> [EXTRACT]
********************

Highlights & Insights¶
- Precise problem identification: Reveals the fundamental objective mismatch between adversarial attacks and counterattacks.
- Clear design intuition for OGA: Introducing exploration noise via orthogonalization is both mathematically elegant and practically effective.
- Cosine similarity replaces \(\ell_2\) distance for adversarial sample detection, which is more principled in high-dimensional spaces due to scale invariance.
- Completely training-free: Requires no data, no parameter modification, and runs on a single GPU, resulting in an extremely low deployment barrier.
- t-SNE visualizations intuitively demonstrate DOC's ability to push adversarial samples toward the clean distribution.
Limitations & Future Work¶
- The counterattack budget is set equal to the attack budget; in practice, the attack budget is unknown.
- The orthogonal component is randomly sampled, potentially causing inference results to vary across runs (though empirical variance is small).
- Clean accuracy decreases on ImageNet (−3.25%) and fluctuates on some fine-grained classification datasets.
- Validation is limited to CLIP; the approach has not been extended to other VLPs (e.g., BLIP-2, LLaVA).
- Robustness against adaptive attacks is not sufficiently discussed.
Related Work & Insights¶
- TTC (Xing et al. 2025): The pioneering test-time counterattack work that DOC directly improves upon.

********************

> [ASSIGNED TASK 1]
Answer these questions from the DOC summary, one line each:
(a) What replaces \(\ell_2\) distance for adversarial sample detection?
(b) By how much does clean accuracy decrease on ImageNet?
(c) Which prior work does DOC directly improve upon?
> [ASSIGNED TASK 2]
Transcribe the DOC summary word for word, everything from "- Clean accuracy" down to "not sufficiently discussed.".
> [ASSIGNED TASK 3]
Pick up the DOC summary after its last line and continue it.

> [RECORDED DATA]
********************

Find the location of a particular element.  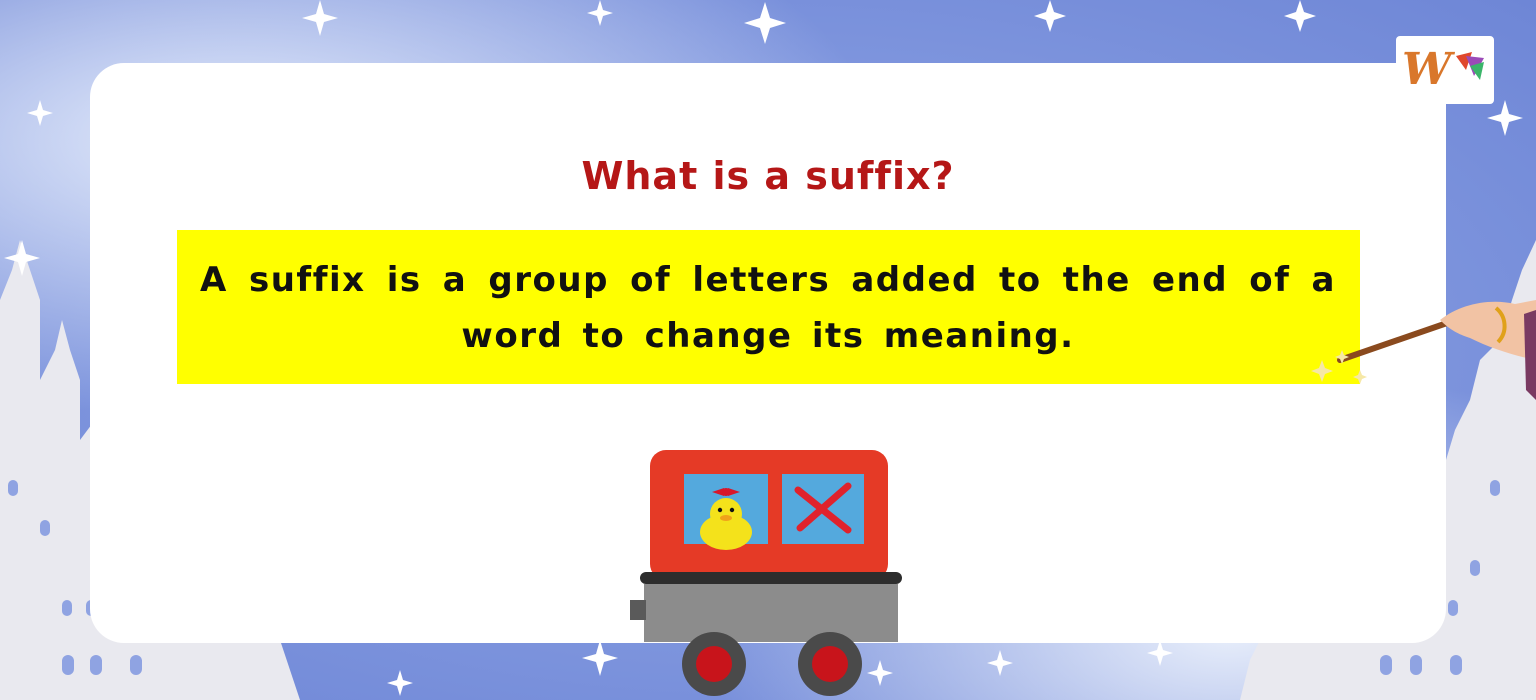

********************

> [TASK OUTPUT 1]
(a) Cosine similarity.
(b) It decreases by 3.25% (−3.25%).
(c) TTC (Xing et al. 2025).

> [TASK OUTPUT 2]
- Clean accuracy decreases on ImageNet (−3.25%) and fluctuates on some fine-grained classification datasets.
- Validation is limited to CLIP; the approach has not been extended to other VLPs (e.g., BLIP-2, LLaVA).
- Robustness against adaptive attacks is not sufficiently discussed.

> [TASK OUTPUT 3]
- TeCoA (Mao et al.): A representative adversarial fine-tuning method.
- PMG-AFT (Wang et al. 2024): Adversarial fine-tuning augmented with CLIP-guided regularization.
- FARE (Schlarmann et al. 2024): Adversarial fine-tuning under large perturbation budgets.
- Hedge Defense (Wu et al. 2021): A test-time defense that maximizes loss across all classes.
- Insight: In unsupervised test-time defense, diversity matters more than precision. The orthogonal exploration paradigm is generalizable to other robust optimization scenarios.
Rating¶
- Novelty: 4/5 — OGA and DSS represent meaningful and original contributions.
- Technical Depth: 4/5 — The method is grounded in clear theoretical motivation and mathematical derivation.
- Experimental Thoroughness: 5/5 — 16 datasets × 3 attack types × ablations × combination experiments + visualizations.
- Writing Quality: 4/5 — Problem motivation is clearly articulated with rich figures and tables.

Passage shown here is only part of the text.